Citation158 Wis. 20,147 N.W. 1016
PartiesSTATE EX REL. ARPIN v. EBERHARDT, COUNTY CLERK.
CourtWisconsin Supreme Court

OPINION TEXT STARTS HERE

Appeal from Circuit Court, Wood County; Byron B. Park, Judge.

Action by the State, on the relation of J. B. Arpin, against F. H. Eberhardt, County Clerk, etc., to reverse the ruling of the county board of review of Wood county, inserting a certain item of income in petitioner's income tax statement for the year 1912. From a judgment for petitioner, defendant appeals. Affirmed.

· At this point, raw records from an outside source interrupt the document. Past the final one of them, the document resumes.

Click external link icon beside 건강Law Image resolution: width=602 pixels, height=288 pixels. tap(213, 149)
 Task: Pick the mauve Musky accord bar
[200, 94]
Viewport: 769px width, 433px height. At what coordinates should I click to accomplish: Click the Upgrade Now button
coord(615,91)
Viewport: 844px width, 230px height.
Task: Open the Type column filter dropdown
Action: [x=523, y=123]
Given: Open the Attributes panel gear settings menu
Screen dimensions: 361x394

This is an action brought by the petitioner to reverse and set aside the ruling of the county board of review of Wood County inserting a certain item of income in petitioner's income tax statement for the year 1912. The complaint alleges that the petitioner is and has been all his life a citizen and resident of Grand Rapids, Wis.; that on March 27, 1913, he made a written report, as required by law, of his income for the year 1912; that the body of the report was not made out by the petitioner, and through inadvertence was made to include the item “Dividends on Stocks, * * * $21,821.77,” but that said income was not, nor was any part thereof, derived from rentals, stocks, bonds, securities, or evidences of indebtedness, and was in fact derived wholly from sources outside the state, to wit, from a dredging business in the state of Texas, carried on within that state, and by a partnership composed of the petitioner and two other partners, and that all the property and machinery belonging to said business were located in the state of Texas and there taxed; that petitioner appeared before the county board of review at its annual session and asked to be permitted to correct his report as to said item; that said board of review, after hearing petitioner's evidence, ruled that under the law the petitioner should be assessed for income tax on said item of income, and it was so ordered and the assessment made accordingly. On petitioner's appeal to the circuit court from the ruling of the county board, the court, at the close of the trial, entered judgment in favor of the petitioner, reversing and setting aside the action of the county board, and from such judgment defendant appeals.Goggins & Brazeau, of Grand Rapids, for appellant.

W. C. Owen, Atty. Gen., B. H. Stebbins, Asst. Atty. Gen., and Charles E. Briere, Dist. Atty., of Grand Rapids, for respondent.

BARNES, J. (after stating the facts as above).

[1] Section 1087m1, Stats. 1911, provides for an income tax to be paid “by such persons and from such sources as hereinafter described.”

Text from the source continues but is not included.